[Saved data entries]
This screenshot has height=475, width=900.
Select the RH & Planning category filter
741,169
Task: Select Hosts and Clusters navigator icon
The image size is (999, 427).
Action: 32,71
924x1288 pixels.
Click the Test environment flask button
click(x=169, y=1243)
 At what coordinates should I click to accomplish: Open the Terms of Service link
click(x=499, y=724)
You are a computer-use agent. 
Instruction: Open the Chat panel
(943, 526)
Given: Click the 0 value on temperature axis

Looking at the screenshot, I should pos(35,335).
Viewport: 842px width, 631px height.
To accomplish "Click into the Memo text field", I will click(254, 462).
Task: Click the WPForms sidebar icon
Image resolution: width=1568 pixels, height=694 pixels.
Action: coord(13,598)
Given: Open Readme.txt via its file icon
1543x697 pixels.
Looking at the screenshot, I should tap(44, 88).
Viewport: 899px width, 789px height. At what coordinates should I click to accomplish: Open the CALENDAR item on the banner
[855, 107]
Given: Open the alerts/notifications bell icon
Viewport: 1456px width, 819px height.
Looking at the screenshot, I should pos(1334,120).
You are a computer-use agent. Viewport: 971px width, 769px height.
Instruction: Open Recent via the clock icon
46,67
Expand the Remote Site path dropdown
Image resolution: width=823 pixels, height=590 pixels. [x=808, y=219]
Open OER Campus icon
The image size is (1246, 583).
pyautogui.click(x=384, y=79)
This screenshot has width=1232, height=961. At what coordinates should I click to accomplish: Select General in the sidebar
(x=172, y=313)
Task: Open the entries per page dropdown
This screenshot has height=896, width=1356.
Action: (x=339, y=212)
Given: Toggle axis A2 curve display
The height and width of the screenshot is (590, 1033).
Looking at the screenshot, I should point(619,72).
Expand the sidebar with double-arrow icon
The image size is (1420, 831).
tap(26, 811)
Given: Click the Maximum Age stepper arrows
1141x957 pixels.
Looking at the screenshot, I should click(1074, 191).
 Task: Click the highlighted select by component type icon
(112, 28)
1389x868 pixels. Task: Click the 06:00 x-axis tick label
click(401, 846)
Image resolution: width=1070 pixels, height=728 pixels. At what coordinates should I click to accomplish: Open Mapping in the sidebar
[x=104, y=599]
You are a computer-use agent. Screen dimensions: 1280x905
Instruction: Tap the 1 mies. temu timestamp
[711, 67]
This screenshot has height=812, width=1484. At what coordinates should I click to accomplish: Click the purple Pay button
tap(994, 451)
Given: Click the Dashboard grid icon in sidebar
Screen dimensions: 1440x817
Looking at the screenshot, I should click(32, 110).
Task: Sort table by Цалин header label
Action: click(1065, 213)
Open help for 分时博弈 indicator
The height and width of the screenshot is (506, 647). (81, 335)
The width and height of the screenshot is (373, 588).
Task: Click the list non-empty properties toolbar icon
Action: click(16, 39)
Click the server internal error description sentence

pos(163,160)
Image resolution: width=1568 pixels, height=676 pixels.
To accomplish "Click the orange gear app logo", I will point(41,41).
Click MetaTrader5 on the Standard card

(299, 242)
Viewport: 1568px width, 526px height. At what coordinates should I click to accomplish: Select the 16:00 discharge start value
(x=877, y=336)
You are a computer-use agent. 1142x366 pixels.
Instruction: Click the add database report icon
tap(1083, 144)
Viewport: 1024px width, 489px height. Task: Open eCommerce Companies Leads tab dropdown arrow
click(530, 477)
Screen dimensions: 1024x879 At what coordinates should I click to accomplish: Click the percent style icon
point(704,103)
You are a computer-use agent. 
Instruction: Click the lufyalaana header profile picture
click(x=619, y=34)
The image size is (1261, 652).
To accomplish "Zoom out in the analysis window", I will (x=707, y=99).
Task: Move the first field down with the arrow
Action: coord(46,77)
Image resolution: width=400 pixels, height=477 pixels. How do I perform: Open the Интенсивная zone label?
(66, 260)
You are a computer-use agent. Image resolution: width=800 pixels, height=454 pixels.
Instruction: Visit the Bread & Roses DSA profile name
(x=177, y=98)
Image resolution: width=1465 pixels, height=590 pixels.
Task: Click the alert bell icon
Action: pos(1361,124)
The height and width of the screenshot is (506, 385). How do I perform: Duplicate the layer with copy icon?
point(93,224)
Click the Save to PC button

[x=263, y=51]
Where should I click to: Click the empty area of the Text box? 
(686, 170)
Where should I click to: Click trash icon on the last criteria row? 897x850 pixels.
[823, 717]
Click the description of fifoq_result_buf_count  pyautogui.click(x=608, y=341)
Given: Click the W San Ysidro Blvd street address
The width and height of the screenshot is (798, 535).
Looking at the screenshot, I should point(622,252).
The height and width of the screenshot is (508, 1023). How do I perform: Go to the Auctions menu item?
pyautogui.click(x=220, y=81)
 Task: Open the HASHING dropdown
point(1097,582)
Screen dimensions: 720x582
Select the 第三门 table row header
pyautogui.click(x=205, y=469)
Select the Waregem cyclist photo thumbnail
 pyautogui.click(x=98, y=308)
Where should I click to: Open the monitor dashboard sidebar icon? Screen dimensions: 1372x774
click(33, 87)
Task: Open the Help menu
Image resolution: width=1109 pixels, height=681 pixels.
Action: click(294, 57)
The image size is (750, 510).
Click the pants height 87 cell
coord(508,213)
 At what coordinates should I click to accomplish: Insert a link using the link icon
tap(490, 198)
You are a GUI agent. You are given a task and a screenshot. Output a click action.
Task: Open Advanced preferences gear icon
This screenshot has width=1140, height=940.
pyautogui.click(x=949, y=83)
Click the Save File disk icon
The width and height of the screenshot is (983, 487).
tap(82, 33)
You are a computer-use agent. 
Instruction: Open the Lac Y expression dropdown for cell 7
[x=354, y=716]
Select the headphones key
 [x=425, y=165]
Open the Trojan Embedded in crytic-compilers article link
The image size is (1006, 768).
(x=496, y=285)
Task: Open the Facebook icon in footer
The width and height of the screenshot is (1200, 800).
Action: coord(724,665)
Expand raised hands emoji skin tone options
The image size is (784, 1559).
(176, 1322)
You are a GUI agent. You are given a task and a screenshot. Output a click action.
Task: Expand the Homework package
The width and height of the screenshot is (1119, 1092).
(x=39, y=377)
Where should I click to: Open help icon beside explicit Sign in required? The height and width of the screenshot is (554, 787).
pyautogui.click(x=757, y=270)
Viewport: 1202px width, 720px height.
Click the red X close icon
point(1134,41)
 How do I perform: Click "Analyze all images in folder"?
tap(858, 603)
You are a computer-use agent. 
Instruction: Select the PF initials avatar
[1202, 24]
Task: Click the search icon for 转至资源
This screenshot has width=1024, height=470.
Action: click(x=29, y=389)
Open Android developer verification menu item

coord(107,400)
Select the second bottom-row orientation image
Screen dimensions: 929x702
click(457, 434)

▶ [EXERCISE GOAL] Return, unchanged, the run of lines above that opens with the line containing "Given: Open the" and closes with the line containing "Given: Click the Dashboard". Include both.

▶ [YOUR RESPONSE]
Given: Open the alerts/notifications bell icon
Viewport: 1456px width, 819px height.
Looking at the screenshot, I should pos(1334,120).
You are a computer-use agent. Viewport: 971px width, 769px height.
Instruction: Open Recent via the clock icon
46,67
Expand the Remote Site path dropdown
Image resolution: width=823 pixels, height=590 pixels. [x=808, y=219]
Open OER Campus icon
The image size is (1246, 583).
pyautogui.click(x=384, y=79)
This screenshot has width=1232, height=961. At what coordinates should I click to accomplish: Select General in the sidebar
(x=172, y=313)
Task: Open the entries per page dropdown
This screenshot has height=896, width=1356.
Action: (x=339, y=212)
Given: Toggle axis A2 curve display
The height and width of the screenshot is (590, 1033).
Looking at the screenshot, I should point(619,72).
Expand the sidebar with double-arrow icon
The image size is (1420, 831).
tap(26, 811)
Given: Click the Maximum Age stepper arrows
1141x957 pixels.
Looking at the screenshot, I should click(1074, 191).
 Task: Click the highlighted select by component type icon
(112, 28)
1389x868 pixels. Task: Click the 06:00 x-axis tick label
click(401, 846)
Image resolution: width=1070 pixels, height=728 pixels. At what coordinates should I click to accomplish: Open Mapping in the sidebar
[x=104, y=599]
You are a computer-use agent. Screen dimensions: 1280x905
Instruction: Tap the 1 mies. temu timestamp
[711, 67]
This screenshot has height=812, width=1484. At what coordinates should I click to accomplish: Click the purple Pay button
tap(994, 451)
Given: Click the Dashboard grid icon in sidebar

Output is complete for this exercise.